Because the missing authorization check applies to the authenticated user's own record, an attacker only needs valid Active Directory credentials. The attack vector is network-based with low attack complexity, low required privileges, and no user interaction. Impact is limited to integrity of the user's own profile attributes; confidentiality and availability remain unaffected.
Profile attribute tampering can complicate identity governance. Modified fields may affect downstream lookups, notification routing, audit attribution, or access decisions that depend on profile metadata. The defect aligns with the Common Weakness Enumeration category for Missing Authorization [CWE-862].
Root Cause
The root cause is the absence of an authorization layer that validates whether the calling identity is permitted to write specific profile attributes. The server treats authentication as sufficient and does not separately enforce that attributes originating from Active Directory must be immutable through the user-facing API.
Attack Vector
Exploitation requires a valid authenticated session as an Active Directory user. The attacker sends a crafted API request to the profile update endpoint specifying attributes the server should reject. The server applies the changes without further authorization validation. No public proof-of-concept or in-the-wild exploitation is documented, and EPSS scoring reflects a low likelihood of near-term exploitation activity.

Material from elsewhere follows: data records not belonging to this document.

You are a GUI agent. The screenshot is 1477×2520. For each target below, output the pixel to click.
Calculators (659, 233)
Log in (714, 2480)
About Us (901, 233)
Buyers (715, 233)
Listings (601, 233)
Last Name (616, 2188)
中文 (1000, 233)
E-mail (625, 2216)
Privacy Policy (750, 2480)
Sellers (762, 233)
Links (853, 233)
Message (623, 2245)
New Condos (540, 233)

The vulnerability is described in prose only. See the Devolutions Security Advisory DEVO-2026-0013 for vendor technical details.

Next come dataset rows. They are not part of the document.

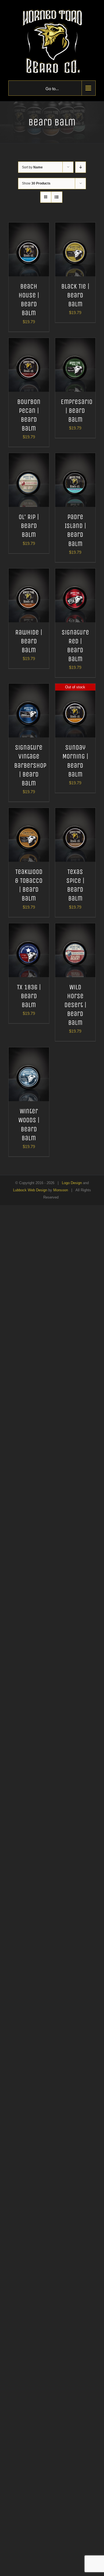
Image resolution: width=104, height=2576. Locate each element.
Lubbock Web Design (30, 1190)
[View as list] (56, 197)
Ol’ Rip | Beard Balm (29, 526)
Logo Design (72, 1183)
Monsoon (60, 1190)
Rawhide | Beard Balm (28, 641)
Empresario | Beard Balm (76, 410)
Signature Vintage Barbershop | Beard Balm (30, 765)
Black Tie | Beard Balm (75, 295)
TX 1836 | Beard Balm (29, 996)
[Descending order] (80, 167)
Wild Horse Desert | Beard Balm (75, 1005)
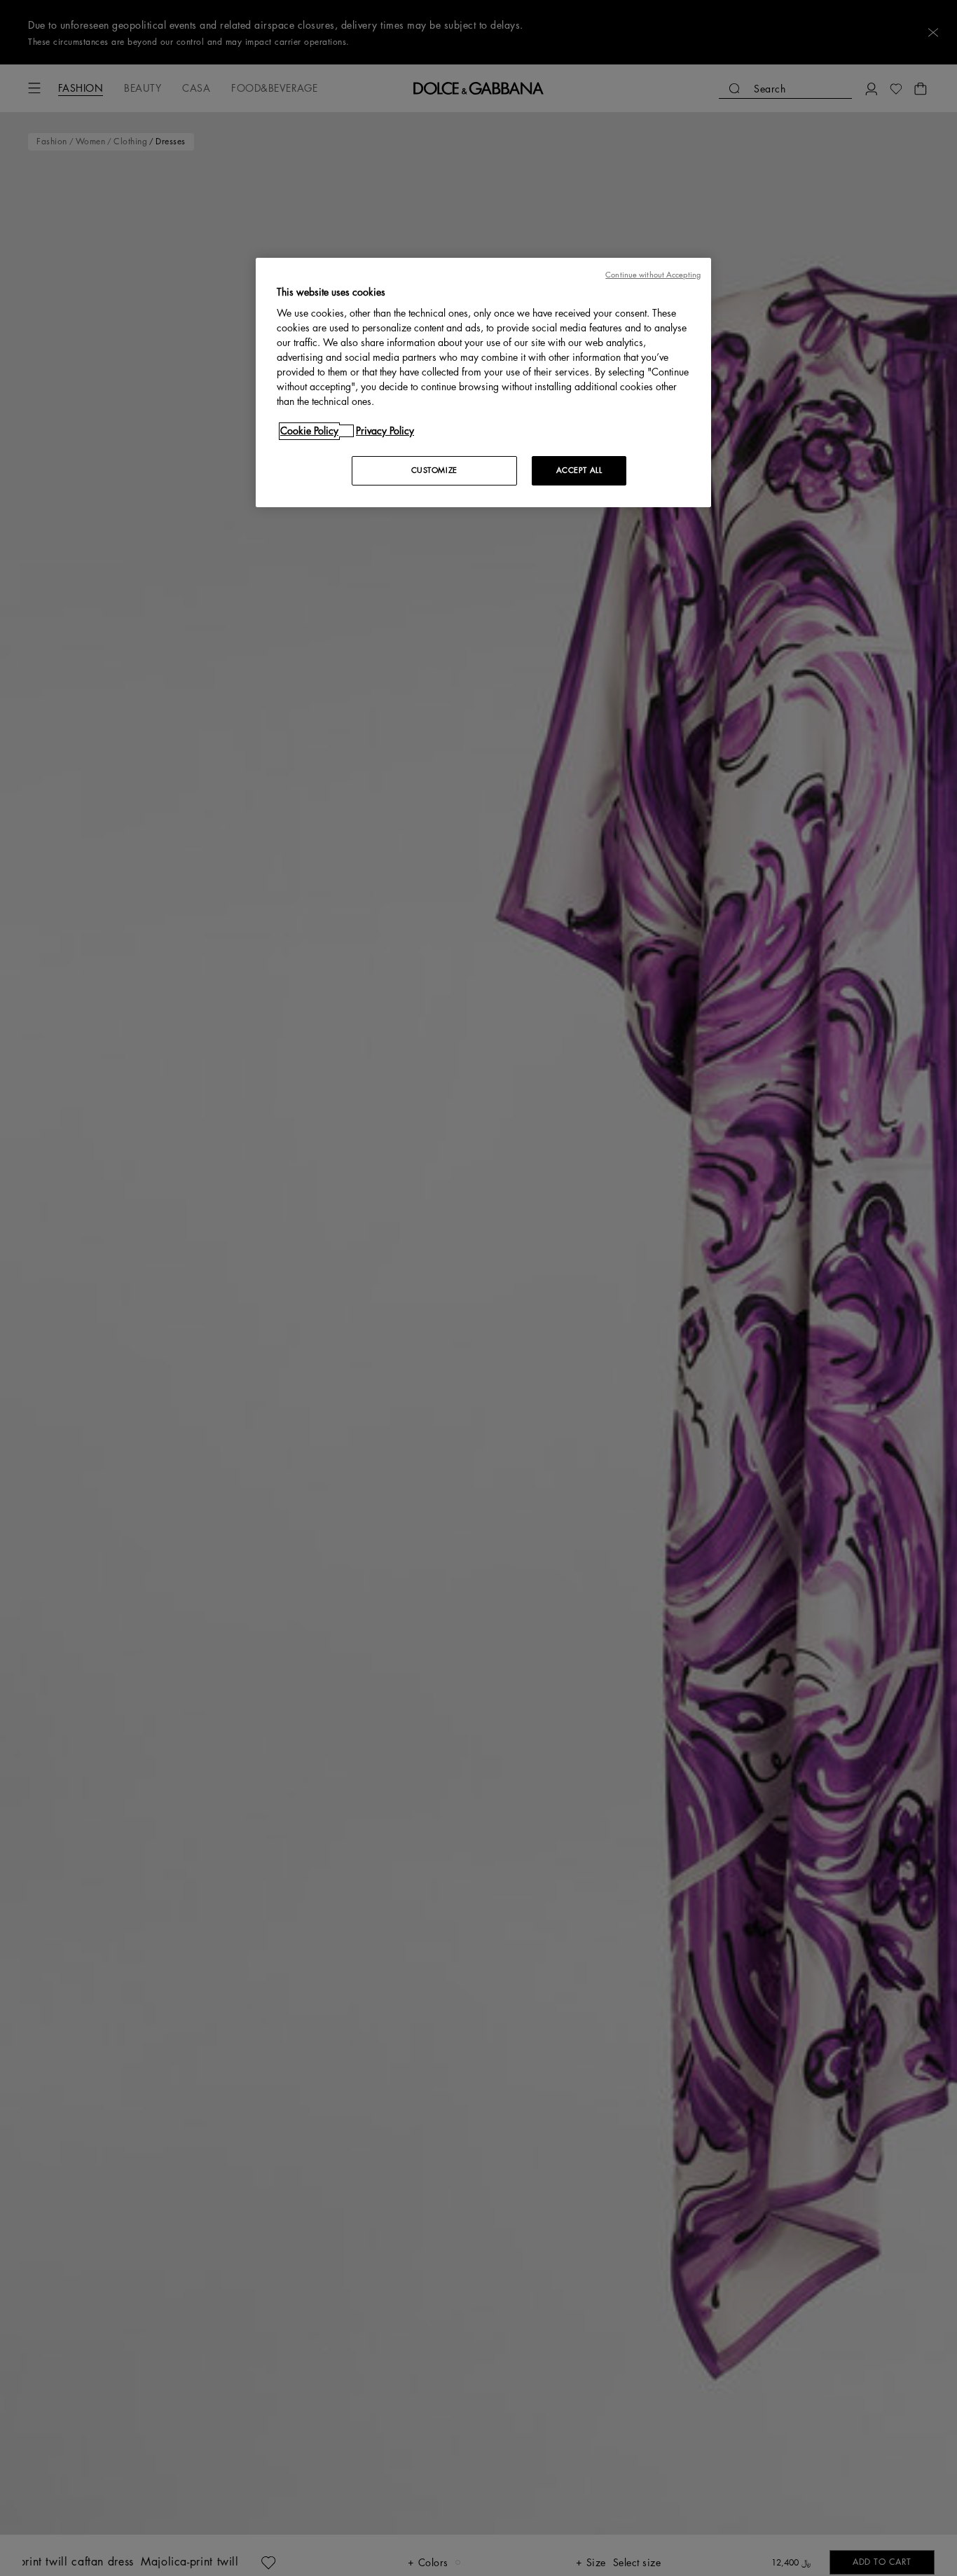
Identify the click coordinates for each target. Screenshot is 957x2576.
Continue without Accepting (653, 275)
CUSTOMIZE (434, 470)
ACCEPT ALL (579, 470)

Detection Methods for CVE-2026-9224
Indicators of Compromise
- API requests targeting user profile update endpoints from non-administrative accounts
- Modifications to profile attributes that should be sourced exclusively from Active Directory synchronization
- Discrepancies between Devolutions Server profile values and the authoritative Active Directory record for the same user
Detection Strategies
- Review Devolutions Server audit logs for profile update events initiated by standard Active Directory users
- Correlate profile attribute changes with directory synchronization timestamps to identify out-of-band modifications
- Alert on update requests that change directory-managed attributes outside of scheduled sync operations
Monitoring Recommendations
- Forward Devolutions Server audit and API logs to a centralized Security Information and Event Management (SIEM) platform for retention and correlation
- Establish a baseline for normal profile update activity and flag deviations by volume or attribute type
- Periodically reconcile user profile attributes between Devolutions Server and Active Directory to detect drift
How to Mitigate CVE-2026-9224
Immediate Actions Required
- Upgrade Devolutions Server to a fixed release as identified in DEVO-2026-0013
- Inventory all Devolutions Server instances and confirm versions against the affected ranges 2026.1.6.0 through 2026.1.16.0 and 2025.3.20.0 and earlier
- Audit recent profile update activity for unauthorized attribute modifications by authenticated users
Patch Information
Devolutions has published security advisory DEVO-2026-0013 with remediation guidance. Administrators should apply the fixed version provided by the vendor and validate that profile update endpoints reject unauthorized attribute changes after the upgrade.
Workarounds
- Restrict network access to the Devolutions Server API to trusted administrative networks where feasible
- Reduce the number of Active Directory accounts authorized to authenticate to Devolutions Server until the patch is deployed
- Increase audit log review cadence for profile update events while remediation is pending
# Example: validate installed Devolutions Server version against advisory
# Replace with your environment's actual query mechanism
Get-ItemProperty "HKLM:\SOFTWARE\Devolutions\Server" | Select-Object DisplayVersion
Disclaimer: This content was generated using AI. While we strive for accuracy, please verify critical information with official sources.